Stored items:
########################################
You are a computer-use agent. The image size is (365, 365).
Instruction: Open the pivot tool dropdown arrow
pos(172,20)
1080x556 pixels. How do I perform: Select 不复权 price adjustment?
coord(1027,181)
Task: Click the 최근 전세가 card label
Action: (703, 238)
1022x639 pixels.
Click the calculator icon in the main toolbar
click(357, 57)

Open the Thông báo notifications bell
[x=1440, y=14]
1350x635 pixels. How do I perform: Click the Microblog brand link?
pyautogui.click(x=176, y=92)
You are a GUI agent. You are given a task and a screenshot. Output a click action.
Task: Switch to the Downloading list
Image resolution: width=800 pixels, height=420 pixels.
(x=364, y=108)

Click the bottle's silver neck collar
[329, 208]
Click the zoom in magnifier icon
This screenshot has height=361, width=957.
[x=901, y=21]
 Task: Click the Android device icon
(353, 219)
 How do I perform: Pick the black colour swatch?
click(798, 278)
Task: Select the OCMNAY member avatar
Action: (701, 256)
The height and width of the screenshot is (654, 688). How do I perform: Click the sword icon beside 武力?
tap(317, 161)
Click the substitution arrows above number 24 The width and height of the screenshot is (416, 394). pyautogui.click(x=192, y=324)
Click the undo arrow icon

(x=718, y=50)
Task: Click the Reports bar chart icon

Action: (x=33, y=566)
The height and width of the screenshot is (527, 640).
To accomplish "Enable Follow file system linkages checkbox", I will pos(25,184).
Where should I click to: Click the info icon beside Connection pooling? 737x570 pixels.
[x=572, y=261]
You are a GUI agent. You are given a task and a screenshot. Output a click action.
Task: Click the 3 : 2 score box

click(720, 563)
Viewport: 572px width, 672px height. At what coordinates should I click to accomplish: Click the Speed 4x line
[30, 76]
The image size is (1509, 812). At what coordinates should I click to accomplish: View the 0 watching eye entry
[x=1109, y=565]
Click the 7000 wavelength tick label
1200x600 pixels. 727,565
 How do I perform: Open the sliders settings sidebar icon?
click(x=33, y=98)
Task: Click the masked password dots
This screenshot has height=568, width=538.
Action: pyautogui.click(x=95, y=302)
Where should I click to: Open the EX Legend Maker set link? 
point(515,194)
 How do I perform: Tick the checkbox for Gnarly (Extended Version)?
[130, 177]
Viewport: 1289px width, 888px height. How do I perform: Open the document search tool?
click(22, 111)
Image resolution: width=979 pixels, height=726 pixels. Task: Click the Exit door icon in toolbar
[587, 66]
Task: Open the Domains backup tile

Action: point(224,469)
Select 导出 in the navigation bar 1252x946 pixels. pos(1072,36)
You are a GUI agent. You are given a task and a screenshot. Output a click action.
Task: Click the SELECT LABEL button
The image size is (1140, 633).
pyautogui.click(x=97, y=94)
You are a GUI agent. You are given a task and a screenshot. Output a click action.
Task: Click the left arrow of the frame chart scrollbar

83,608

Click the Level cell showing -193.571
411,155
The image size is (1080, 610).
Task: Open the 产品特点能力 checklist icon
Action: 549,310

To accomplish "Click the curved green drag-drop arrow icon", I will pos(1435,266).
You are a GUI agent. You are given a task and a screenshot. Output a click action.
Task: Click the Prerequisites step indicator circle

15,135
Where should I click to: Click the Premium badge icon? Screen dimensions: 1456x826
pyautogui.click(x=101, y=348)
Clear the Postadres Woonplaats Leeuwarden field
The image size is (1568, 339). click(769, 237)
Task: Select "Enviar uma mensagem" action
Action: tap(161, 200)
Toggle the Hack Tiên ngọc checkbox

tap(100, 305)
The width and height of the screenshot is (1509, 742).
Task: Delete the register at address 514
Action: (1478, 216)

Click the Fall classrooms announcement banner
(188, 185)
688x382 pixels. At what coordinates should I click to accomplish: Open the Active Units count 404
########################################
WHAT IS REQUIRED: Give back the opening line of the records above and every line after it, up to and including the one with "1022x639 pixels.", unchanged.

SOLUTION:
You are a computer-use agent. The image size is (365, 365).
Instruction: Open the pivot tool dropdown arrow
pos(172,20)
1080x556 pixels. How do I perform: Select 不复权 price adjustment?
coord(1027,181)
Task: Click the 최근 전세가 card label
Action: (703, 238)
1022x639 pixels.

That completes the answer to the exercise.